Ahsen Okyar Söylenmek yerine söylemek lazım…

27Tem/130

BEYAZ CEKET SİYAH PANTOLON – Mustafa Yıldız

indirBEYAZ CEKET, SİYAH PANTOLON - Mustafa Yıldız

Keten yolma zamanıydı. Kandıra şosesinin arka tarafında Akçaova’daki teyzemlerle ortak ektiğimiz Sarıcen tarlasındaki ketenleri annem, ablam ve teyzemin büyük geliniyle yoluyorduk.

Tarladaki keteni kadınlar, çocuklar yolardı, babalarımız, amcalarımız, inşaatlarda çalışırlardı, başka köylerde. O vakit babam, bizim köye yayan üç saat uzaklıktaki Erikli köyünde ev yapıyordu.

Hayvanları Ferhan güdüyordu. İki öküz: Akman ile Gökmen, ineğimiz Kocakız, bir de onun tosunu, onun daha adı konmamıştı. Hava açık, güneşliydi ama o tarla şoseden aşağıdaki dereye doğru eğimliydi, yoldan dereye doğru hep yel eserdi. Serin olurdu. Üst başında da bir ardıç ağacı vardı. Ferhan, öğleye doğru hayvanları Kocadere’ye suya götürdü, sudan sonra teyzemlerin damına kapamış. Teyzem de öğlen kumanyamızı Ferhan’la göndermiş. Zeytin, peynir, yoğurt, erik hoşafını hep birlikte yedik.

Çocuk uzandı ardıcın gölgesine, uyumuş orada. Ne kadar uyumuş bilmem. Hayvanları akşam serinliğinde yeniden otlatmaya çıkartması gerekiyor ama Ferhan halsizdi, ateşi vardı. Keten yolmayı bıraktık. Ferhan’ı eve götürdük. Hayvanlar Akçaova’da kaldı. Annem üzüm kaynattı, ilaç niyetine içirdi kardeşime. Ihlamur çayı da yaptı, limon ve karabiberle içirdi. Ama Ferhan yemek yemedi, iştahı yoktu.

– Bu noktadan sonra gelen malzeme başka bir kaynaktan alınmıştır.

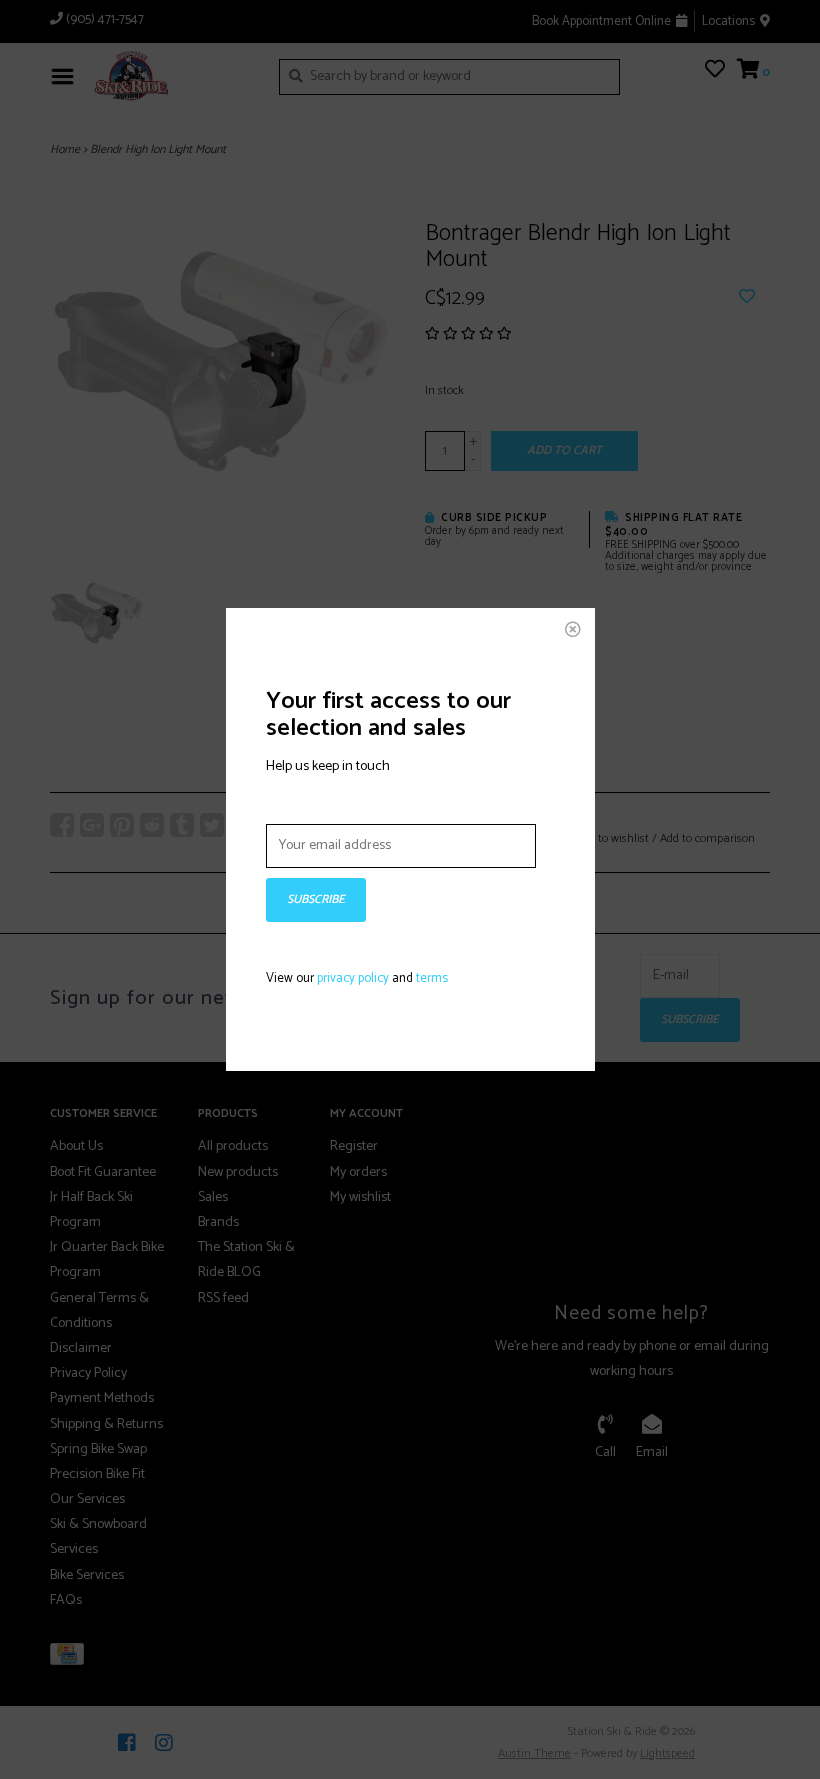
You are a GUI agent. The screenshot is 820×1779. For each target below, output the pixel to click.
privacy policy (353, 978)
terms (432, 978)
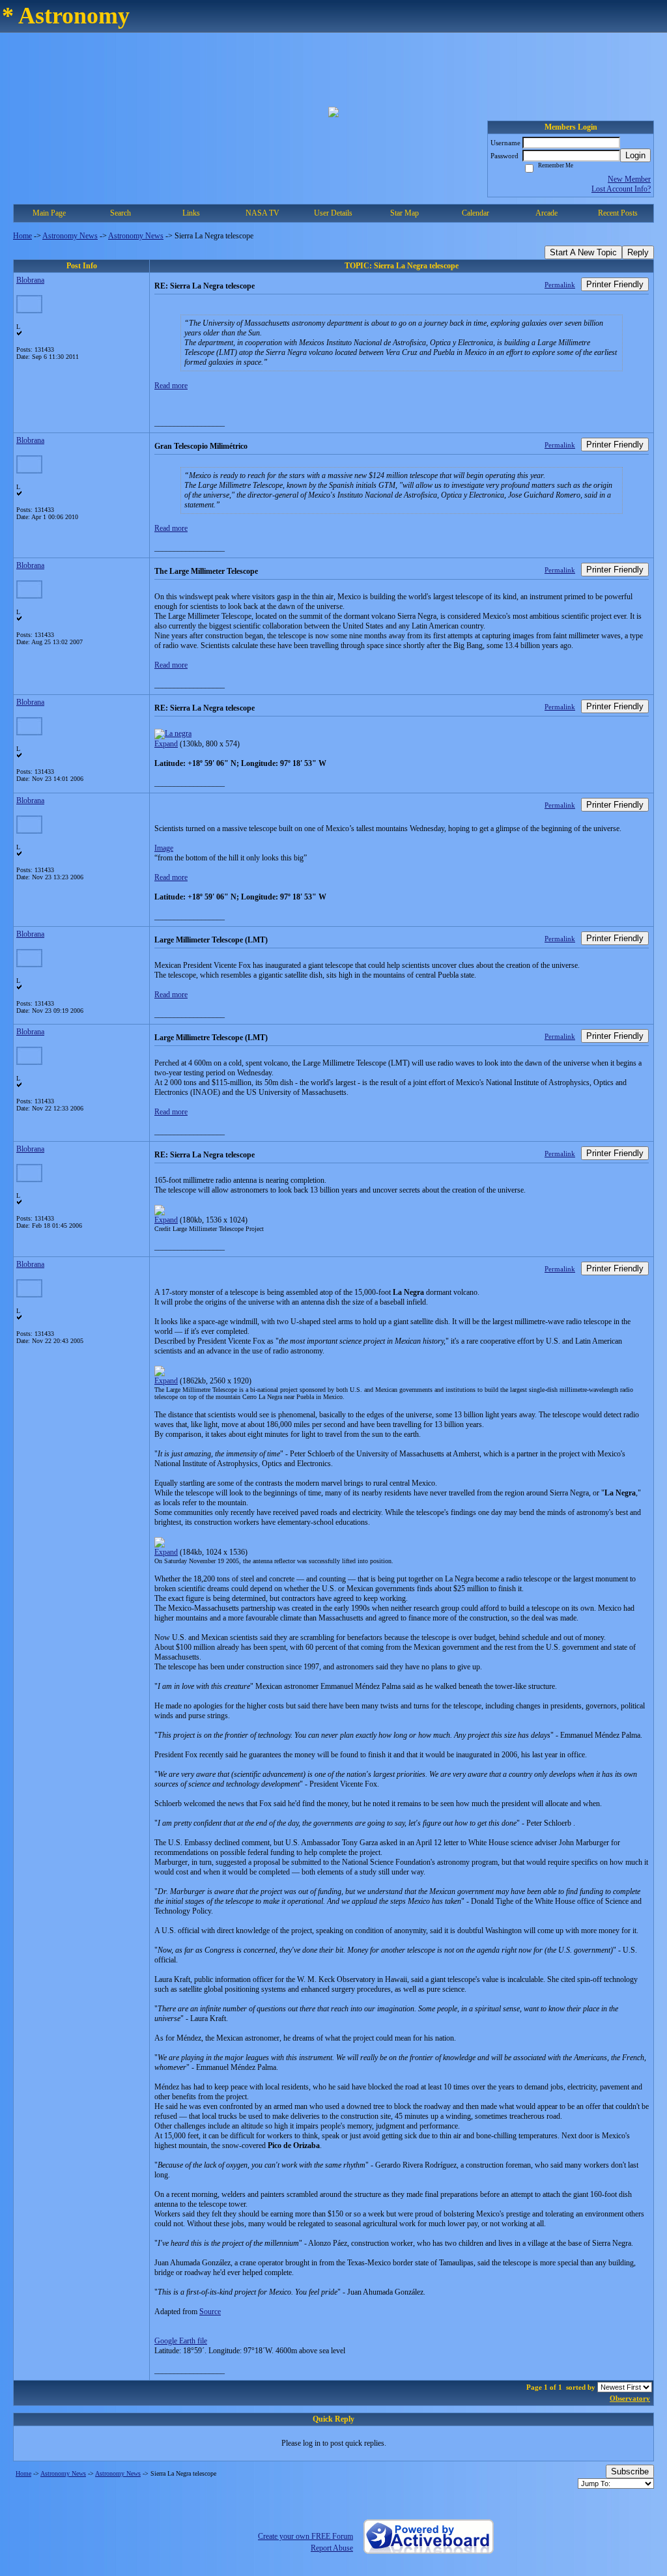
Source (210, 2311)
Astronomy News (70, 235)
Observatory (630, 2398)
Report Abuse (332, 2548)
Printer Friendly (615, 284)
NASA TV (262, 213)
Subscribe (630, 2471)
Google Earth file (180, 2340)
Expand (166, 743)
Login (635, 155)
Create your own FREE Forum (305, 2536)
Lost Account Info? (621, 188)
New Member (629, 179)
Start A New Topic (583, 252)
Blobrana (30, 280)
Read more (171, 385)
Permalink (560, 285)
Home (22, 235)
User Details (333, 213)
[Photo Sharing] (173, 733)
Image (163, 848)
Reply (638, 252)
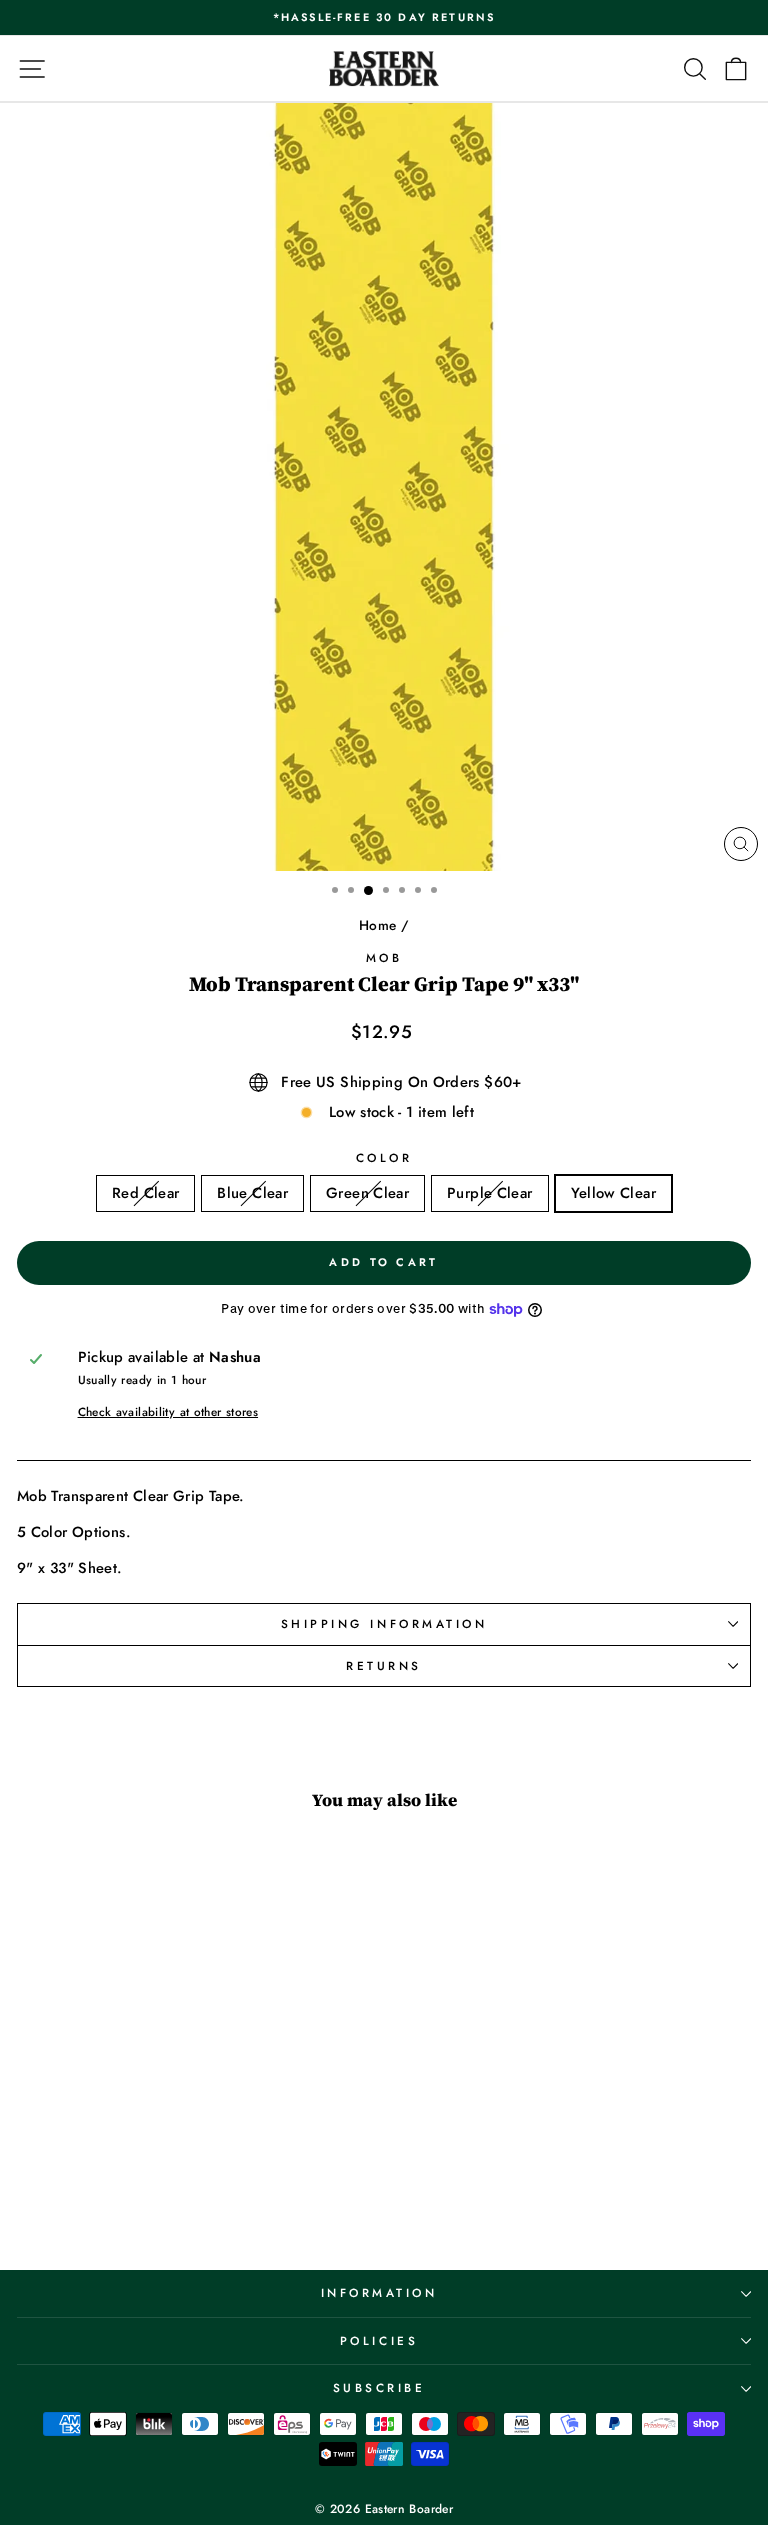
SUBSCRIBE (379, 2387)
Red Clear (145, 1193)
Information (379, 2292)
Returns (384, 1665)
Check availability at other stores (168, 1412)
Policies (379, 2340)
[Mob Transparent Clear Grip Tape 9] (112, 2202)
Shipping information (384, 1623)
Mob (384, 957)
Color (384, 1158)
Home (377, 925)
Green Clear (367, 1193)
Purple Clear (489, 1193)
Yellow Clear (613, 1193)
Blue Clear (252, 1193)
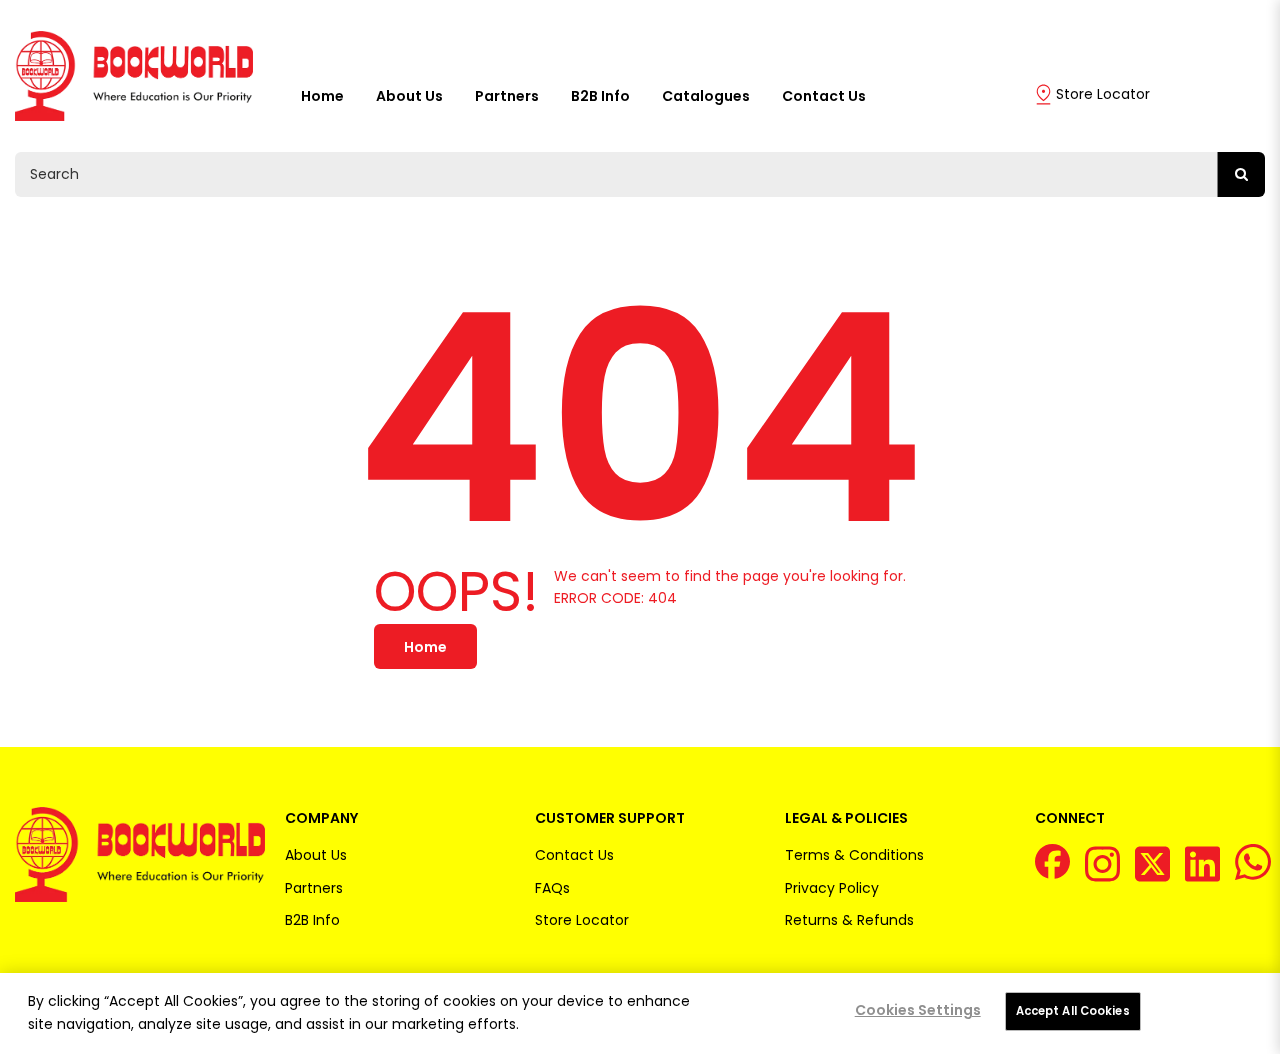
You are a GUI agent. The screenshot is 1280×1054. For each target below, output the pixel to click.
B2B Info (600, 96)
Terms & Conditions (854, 855)
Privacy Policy (832, 888)
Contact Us (824, 96)
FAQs (552, 888)
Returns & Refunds (849, 920)
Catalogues (706, 96)
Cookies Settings (918, 1010)
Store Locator (1103, 94)
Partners (507, 96)
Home (322, 96)
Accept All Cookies (1073, 1011)
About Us (409, 96)
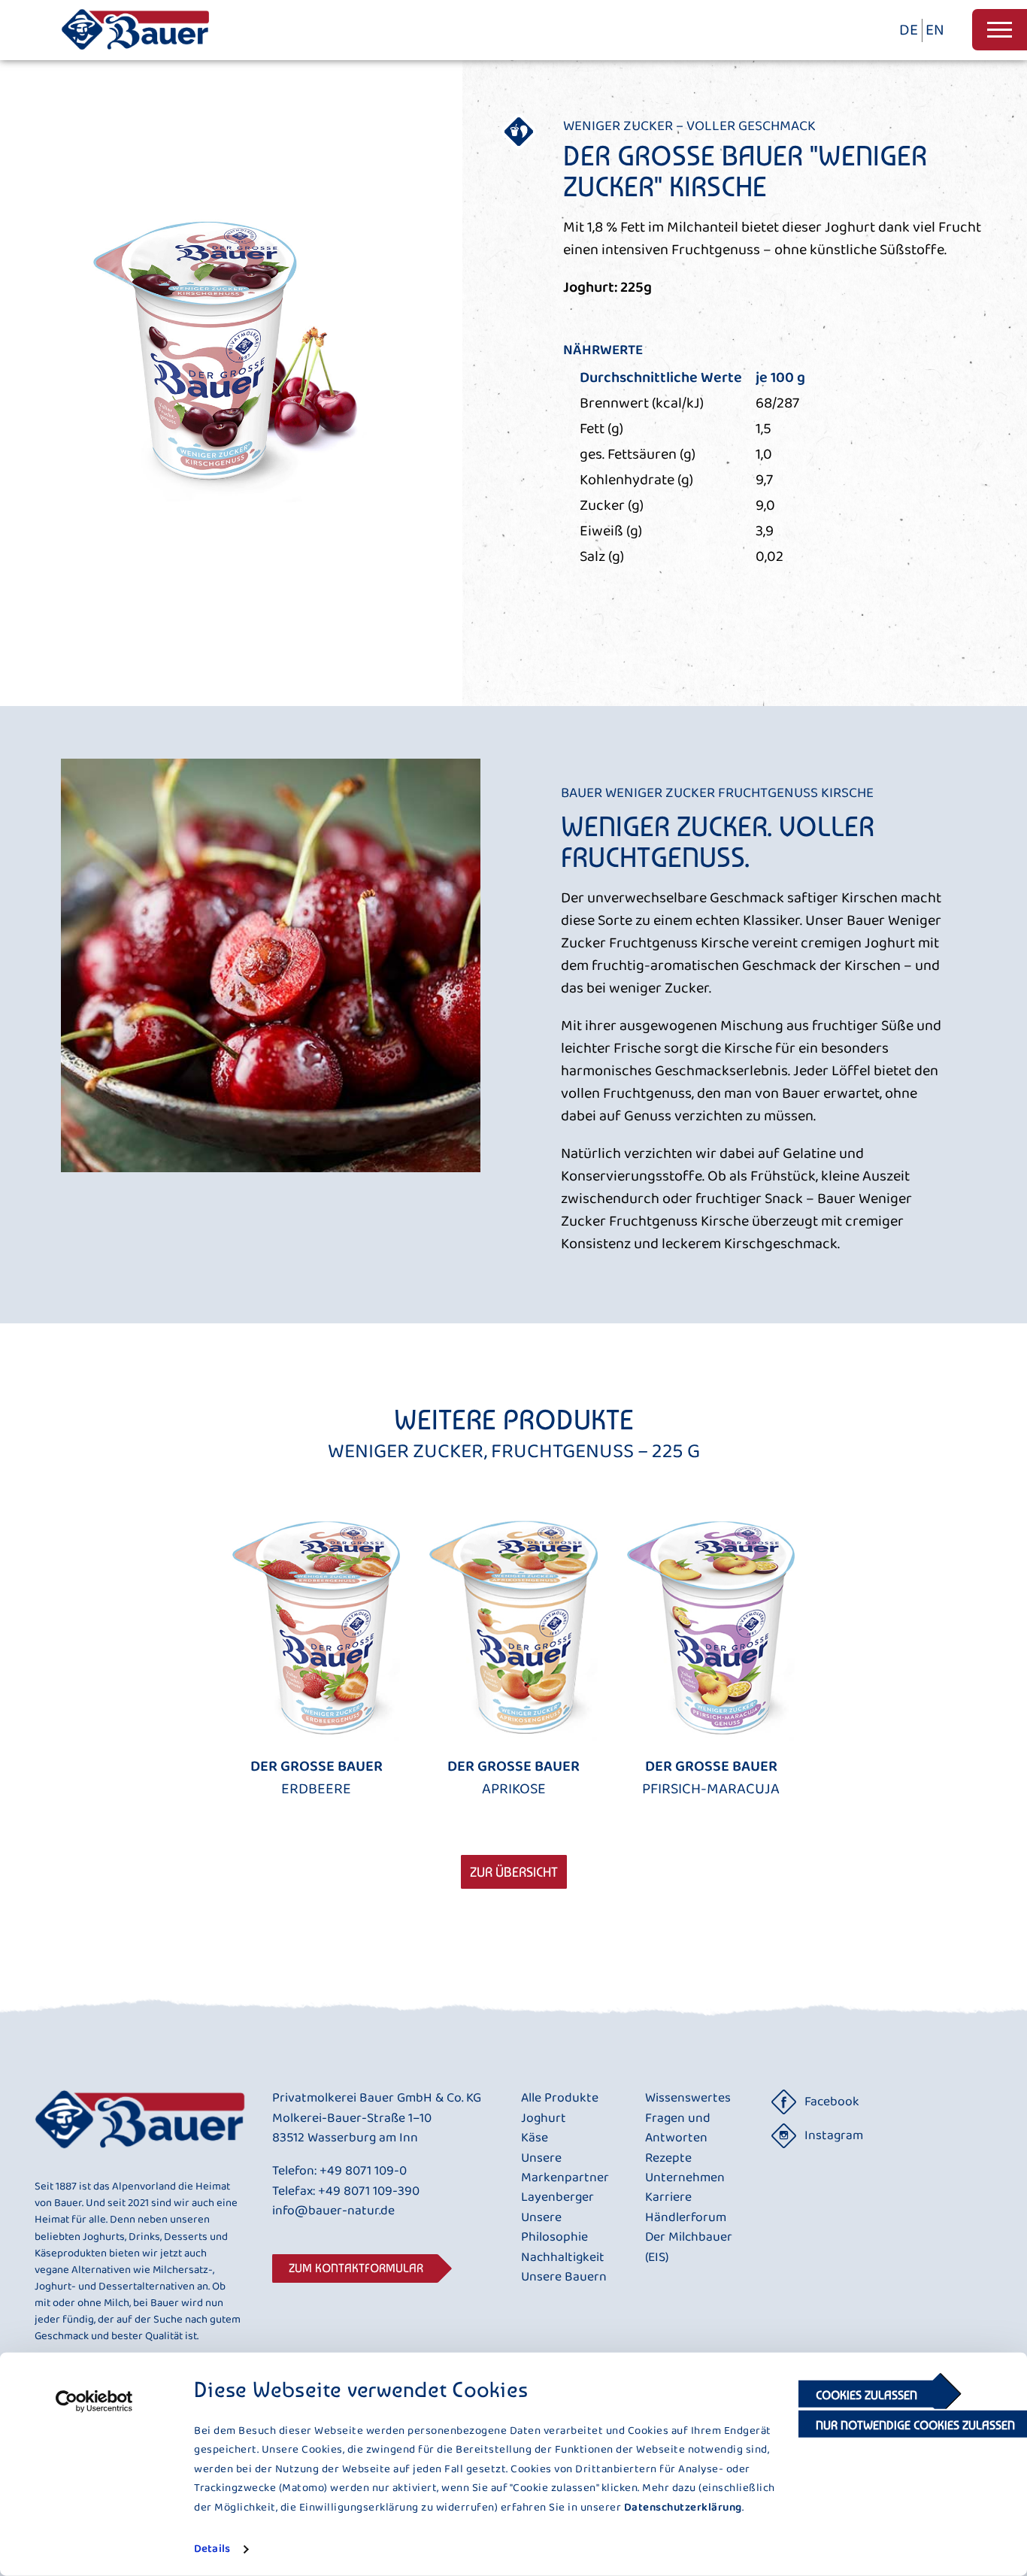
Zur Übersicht (514, 1872)
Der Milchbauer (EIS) (688, 2248)
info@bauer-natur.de (333, 2211)
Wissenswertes (688, 2098)
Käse (534, 2138)
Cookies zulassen (866, 2395)
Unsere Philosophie (554, 2228)
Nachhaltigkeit (562, 2258)
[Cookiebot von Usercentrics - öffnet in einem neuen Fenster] (94, 2401)
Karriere (668, 2198)
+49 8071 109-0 (363, 2171)
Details (212, 2549)
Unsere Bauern (564, 2277)
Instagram (833, 2136)
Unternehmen (685, 2178)
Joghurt (543, 2119)
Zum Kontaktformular (356, 2268)
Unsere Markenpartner (565, 2169)
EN (935, 30)
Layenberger (557, 2198)
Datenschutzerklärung (683, 2507)
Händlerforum (685, 2218)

Sabah oldu, Ferhan kesik kesik öksürmeye çalışıyordu, sesi çıkmıyordu. Annem korktu, telaşlandı. Köyün delikanlılarından birini babama yolladı. Erikli köyüne giden haberci köye döndü. Babam, “Çocuğu hazırlasınlar, doktora götürmek için köye geliyorum.” demiş. Ben hazırladım: O kış, Çerçili köyündeki Terzi Hüseyin’e diktirdiğimiz, beyaz ceketini giydirdim üzerine, altına da aynı terzinin diktiği siyah pantolonu geçirdim ayağına. Beyaz ceketin cebine de yol azığı olsun diye haşlanmış yumurta koydum.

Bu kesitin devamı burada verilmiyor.